Christopher Rigg
Who's Christopher Rigg?

A vivid memory is of the bombs on Sheffield, going outside from the cellar and seeing a row of houses at the back collapsed like a pack of cards.
Once his father, then over 50, took him to the Botanic Gardens. ‘How nice that you can take your grandson for a walk.’ He never took him for a walk again but perhaps it had awoken an interest in the natural world. The family moved from the bombs to rural Leicestershire.
Another vivid memory is of seeing our new home, a 29-room rectory; many were never used, except for storing apples. Christopher enjoyed the farming, natural history, local history and Latin, encouraged by school teachers of biology, history and Latin. The accepted history of the Battle of Bosworth taught at school was quite different from the village traditions, which told that Richard III spent his last night at the Mythe, suggesting that the Battle of Bosworth was further west with Henry near Fenny Drayton and Lindley.
He contributed to a book giving this alternative interpretation of the largely Tudor-biased records. An ancient road north from Fenny Drayton was called Derby Lane. Was it named after the Earl of Derby, one of the plotters against Richard III? No, it proved to form part of a prehistoric track running due north-south within 1 km east-west for 250 km from Ripon, through Derby and Coventry to Edge Hill, thence connecting to a route to Stonehenge.

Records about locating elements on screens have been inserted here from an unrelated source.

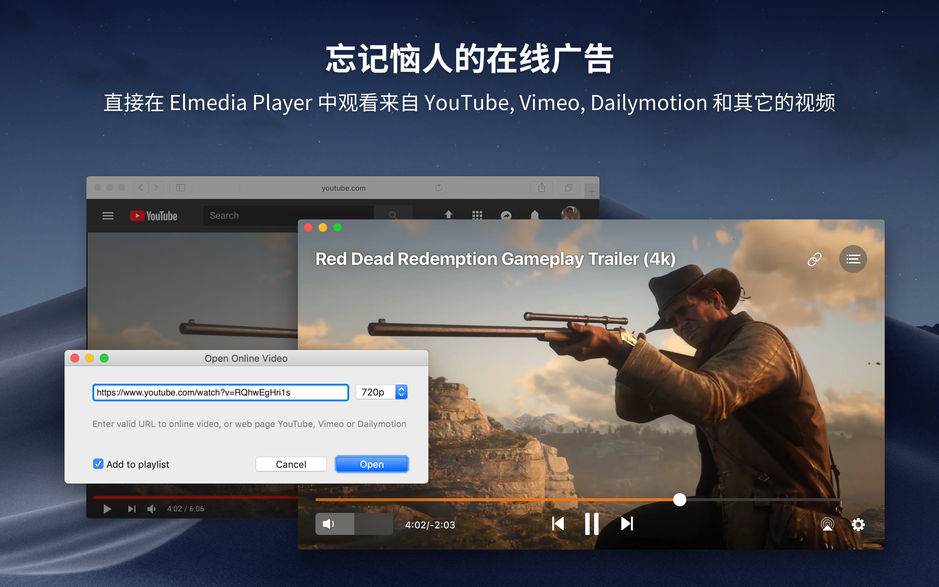The image size is (939, 587).
Task: Pause the Red Dead Redemption video
Action: click(591, 523)
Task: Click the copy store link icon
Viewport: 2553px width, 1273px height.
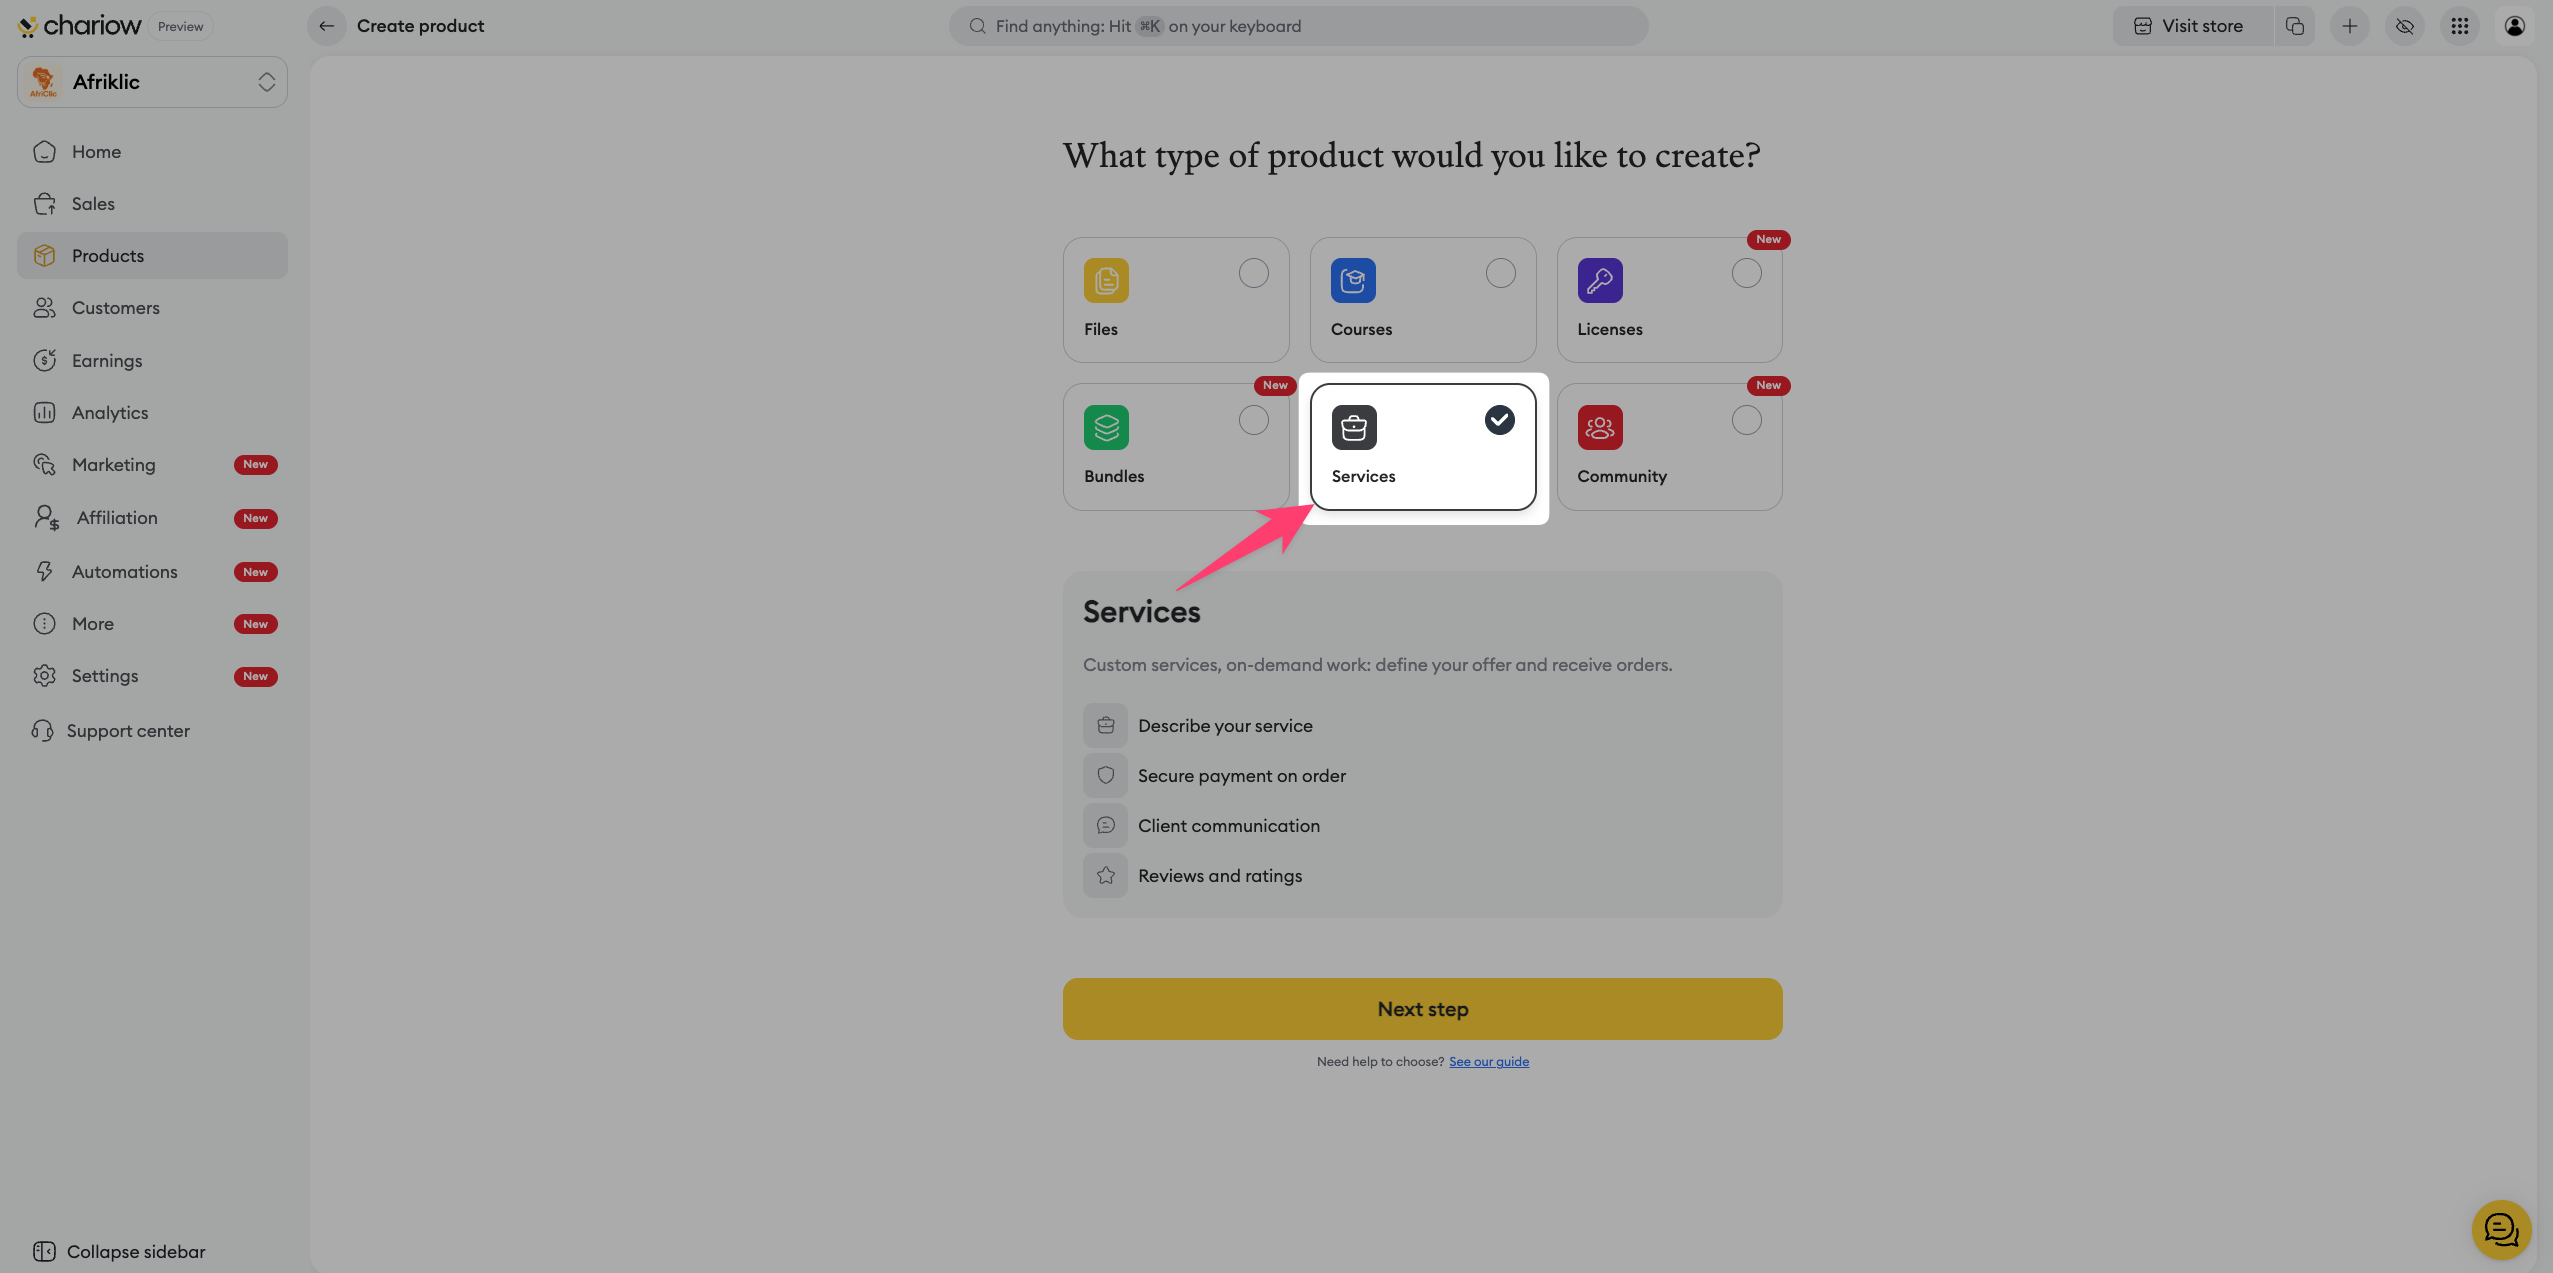Action: 2295,26
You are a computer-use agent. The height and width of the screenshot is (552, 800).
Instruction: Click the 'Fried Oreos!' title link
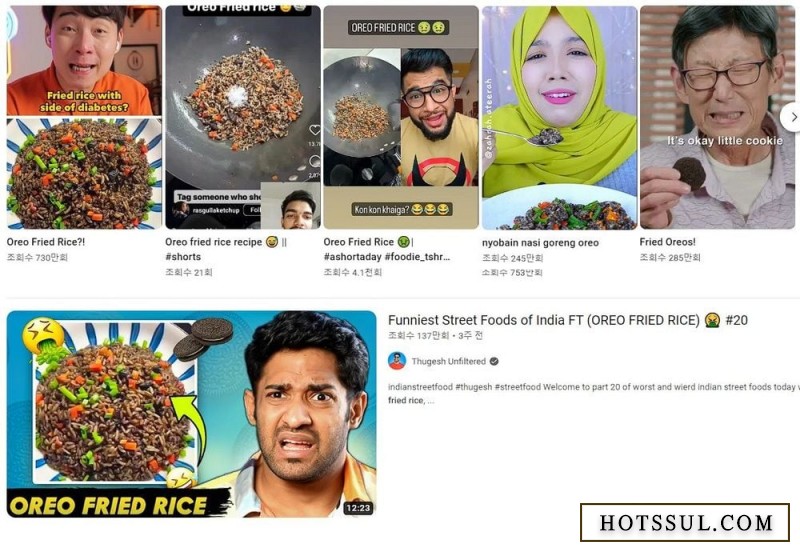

Frederick Bodmer's The loom of language opened up a new world of comparative linguistics. At London University, he studied the sciences. During a vacation, he cycled to Dover and saw white cliffs across the Channel, proving to himself that the Continent really existed. During that trip, he experienced Walloon French, German, Luxemburgish and Alsatian. German immediately proved useful in his study. National service followed in Lancaster, Beaconsfield, Minden and Bergen-Belsen, now called by the friendlier name Bergen-Hohne. By then, he had a reasonable grasp of the main European languages and put them to use in Aberdeen working in a nutritional science information bureau at Aberdeen. His geographic and historical interests were widened by meeting and marrying a young Australian, Margery, on sabbatical. She was tracing her forebears on the Isle of Skye, who were put on a boat during the Highland Clearances. During that period, Christopher was persuaded to train as a reader of the Episcopal Church, taking services in Aberdeen and along Deeside. He continued that voluntary work on the Continent, mainly in Eindhoven, Nijmegen and Zwolle, where it involved much pastoral work, into Belgium and to the German border. The folding bike was an essential aid.
The move to the Continent came from an invitation to work in Wageningen in agricultural information. It required a knowledge of East European languages. ‘Shall we go there for three years or so?’ He was a member of working groups of Unesco, the European Union, the International Union of Pure & Applied Chemistry and the International Federation of Clinical Chemistry. Over fifty years later, most of the family is still in the Netherlands.
With retirement, there was the chance to take a degree in theology at Utrecht. With the training in the ancient Semitic languages and scripts and the sources to hand, he traced information on water supply and management in the Bible and the ancient Near East, also with dendrology and sedimentology. He was able to date the prolonged drought, in which the ancient civilizations of the eastern Mediterranean and Near East collapsed, to 1190–1150 BC.
During work at Wageningen, the family lived in Randwijk and Zetten in the Middle Betuwe, the parts visited by Boniface 1300 years earlier. Shortly before retirement, they moved to Bennekom on the border between the damp Guelder Vallei and the dry Veluwe, a stone's throw from where Boniface was killed.
In recent years, he has turned to local Dutch church history, finding reasonable evidence that Bishop Meinwerk of Paderborn founded the churches of Renkum and Bennekom in 1016 and how the Anglo-Saxon missionaries of Celtic and Roman traditions worked in these parts 300 years earlier.